TASK INPUTS -
— start —

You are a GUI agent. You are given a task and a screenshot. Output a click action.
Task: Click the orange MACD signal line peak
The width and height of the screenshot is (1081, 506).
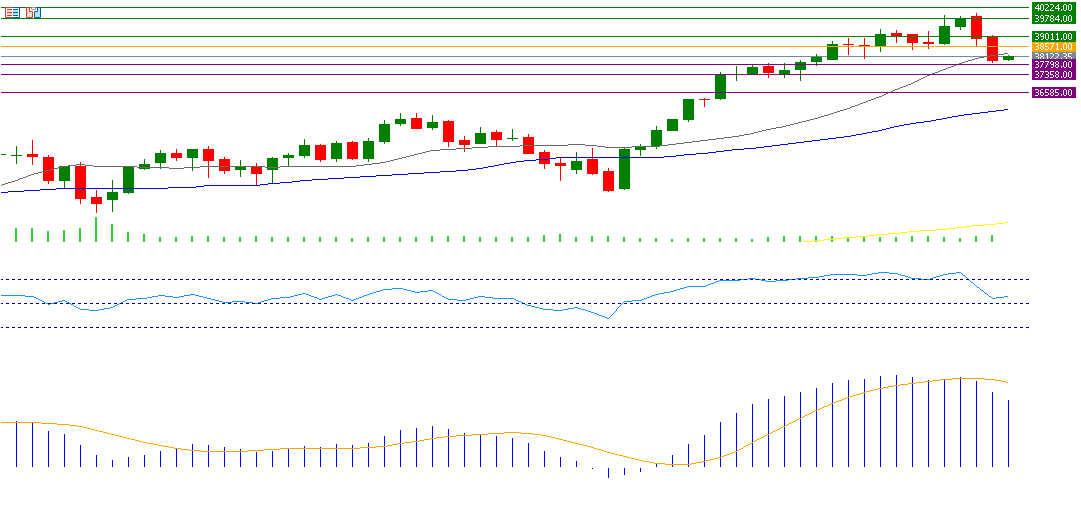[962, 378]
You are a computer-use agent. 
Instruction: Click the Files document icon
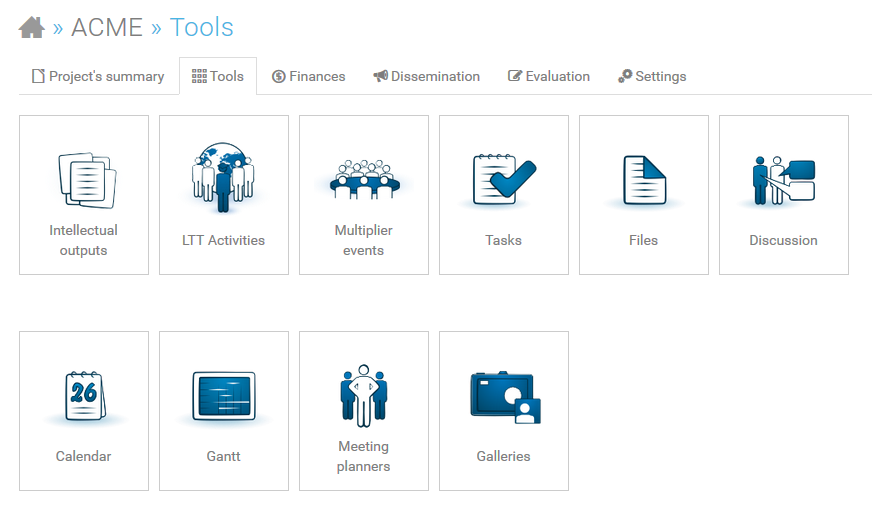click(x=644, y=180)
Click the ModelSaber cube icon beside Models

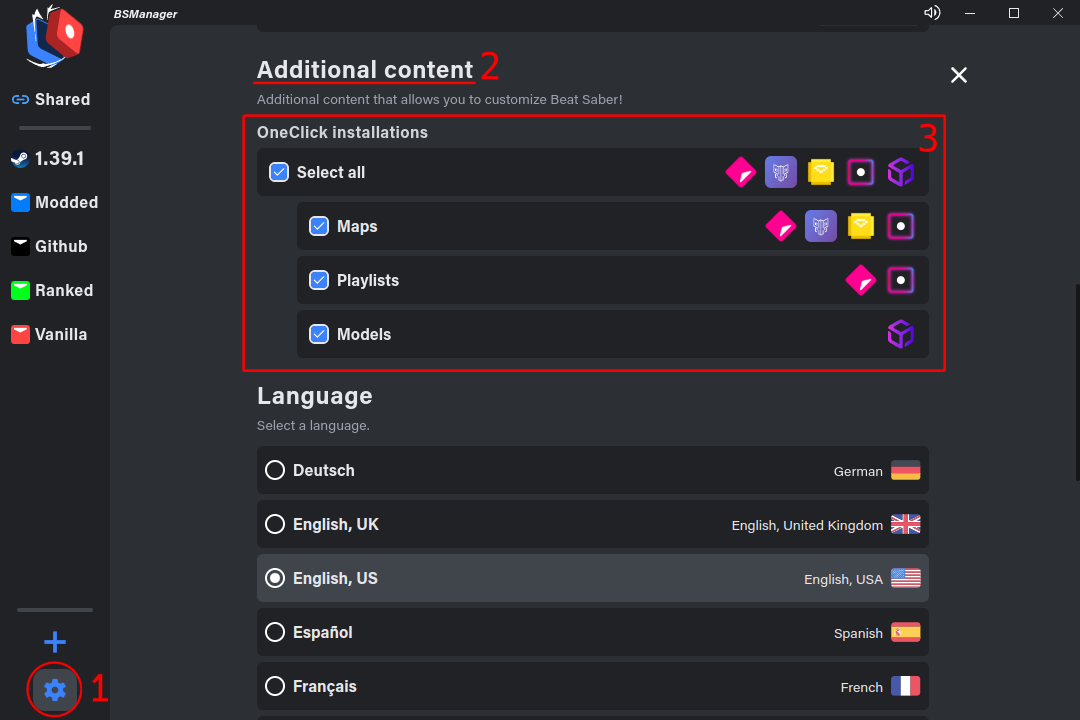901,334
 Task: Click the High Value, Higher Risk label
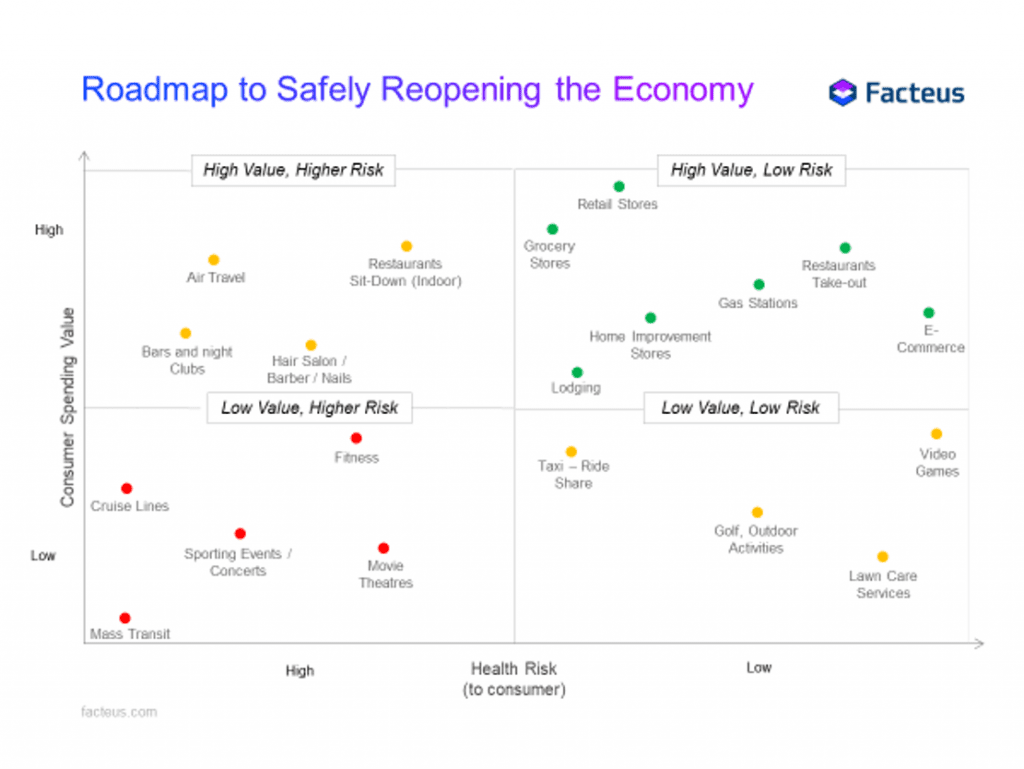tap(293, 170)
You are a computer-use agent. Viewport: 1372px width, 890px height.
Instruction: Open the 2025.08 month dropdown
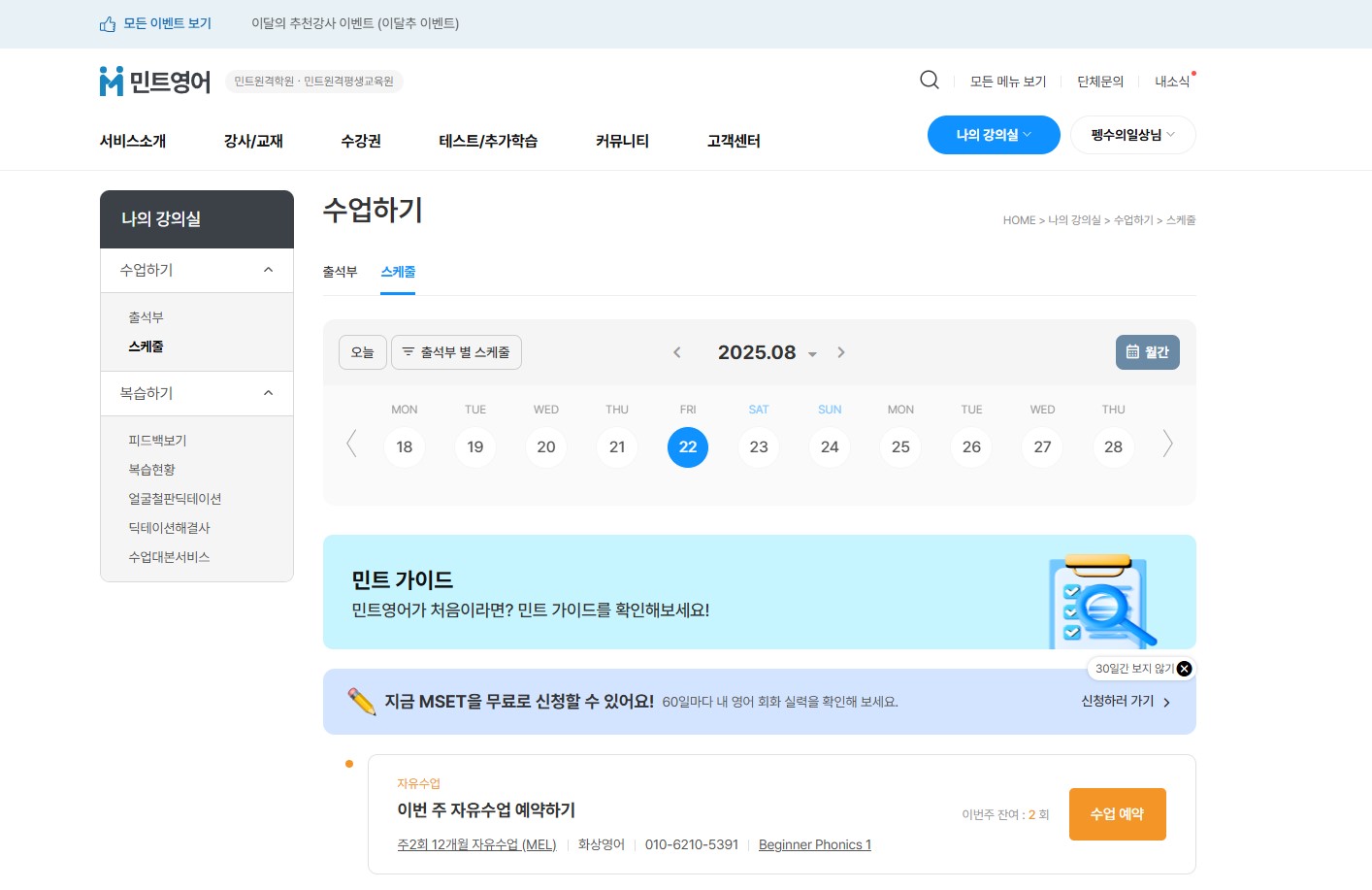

— end —
— start —

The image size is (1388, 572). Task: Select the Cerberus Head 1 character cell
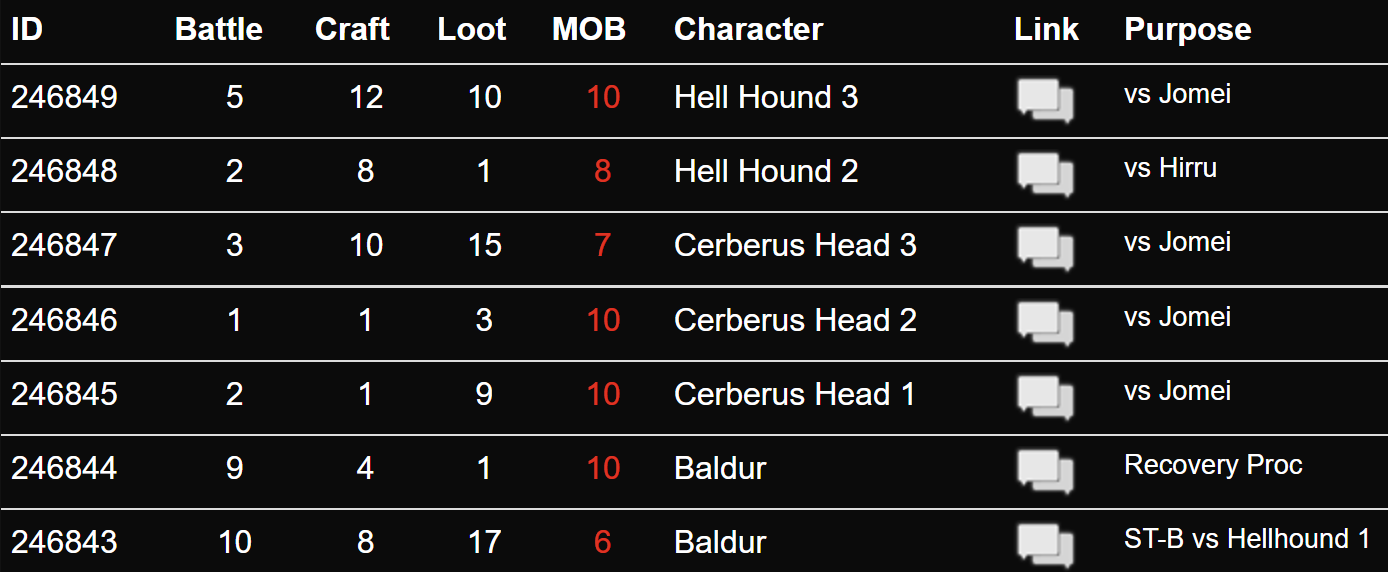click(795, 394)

— end —
— start —

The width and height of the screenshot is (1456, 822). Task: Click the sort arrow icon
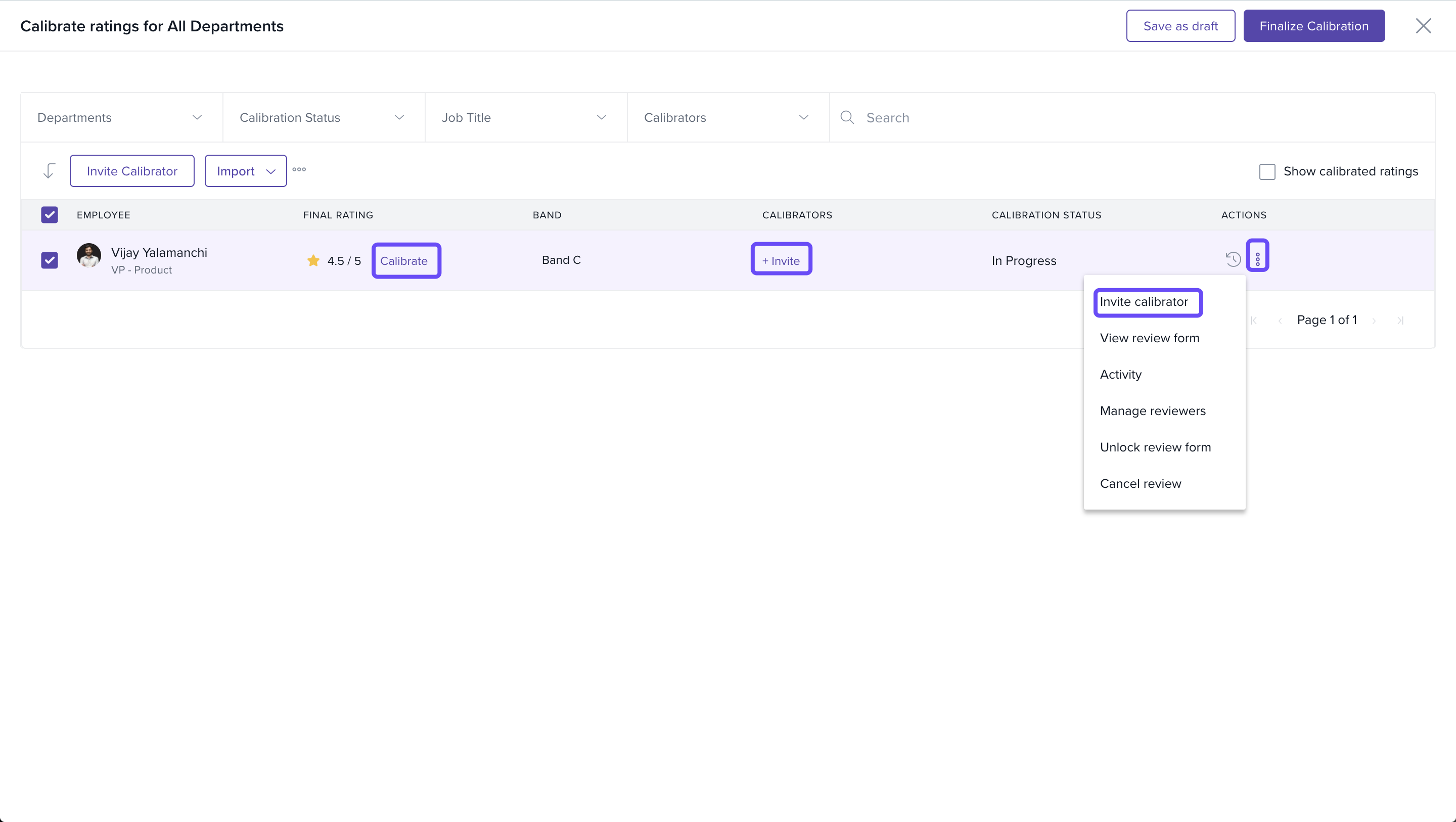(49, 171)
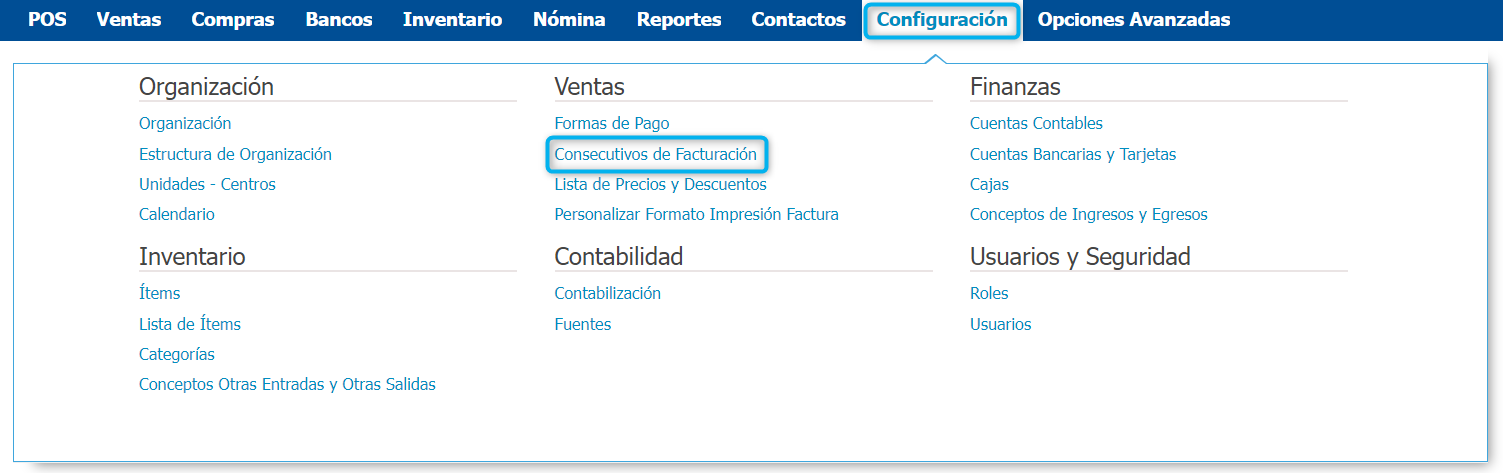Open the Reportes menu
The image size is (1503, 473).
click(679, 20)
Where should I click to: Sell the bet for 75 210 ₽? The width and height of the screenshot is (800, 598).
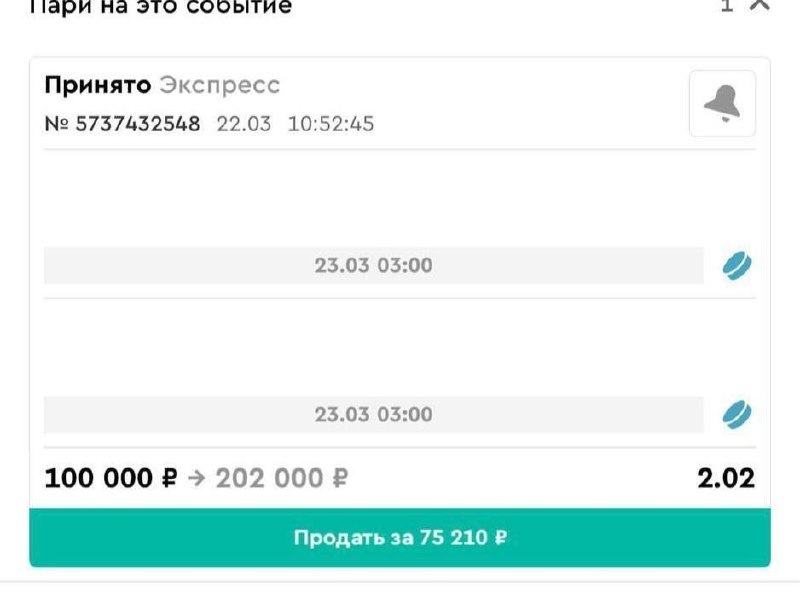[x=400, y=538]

— end —

WORK TO DO - Please rewrite the records from the line containing "The image size is (1388, 572)." down to the line containing "click(795, 394)", both lines included, with the answer coordinates multiplied by 2.45 and rounded to whole numbers, halves rounding up. Keep every other number and all other wording unchanged, and omit the pictures.

COMPLETE RESPONSE -
The image size is (1388, 572). Task: Select the Cerberus Head 1 character cell
click(1948, 965)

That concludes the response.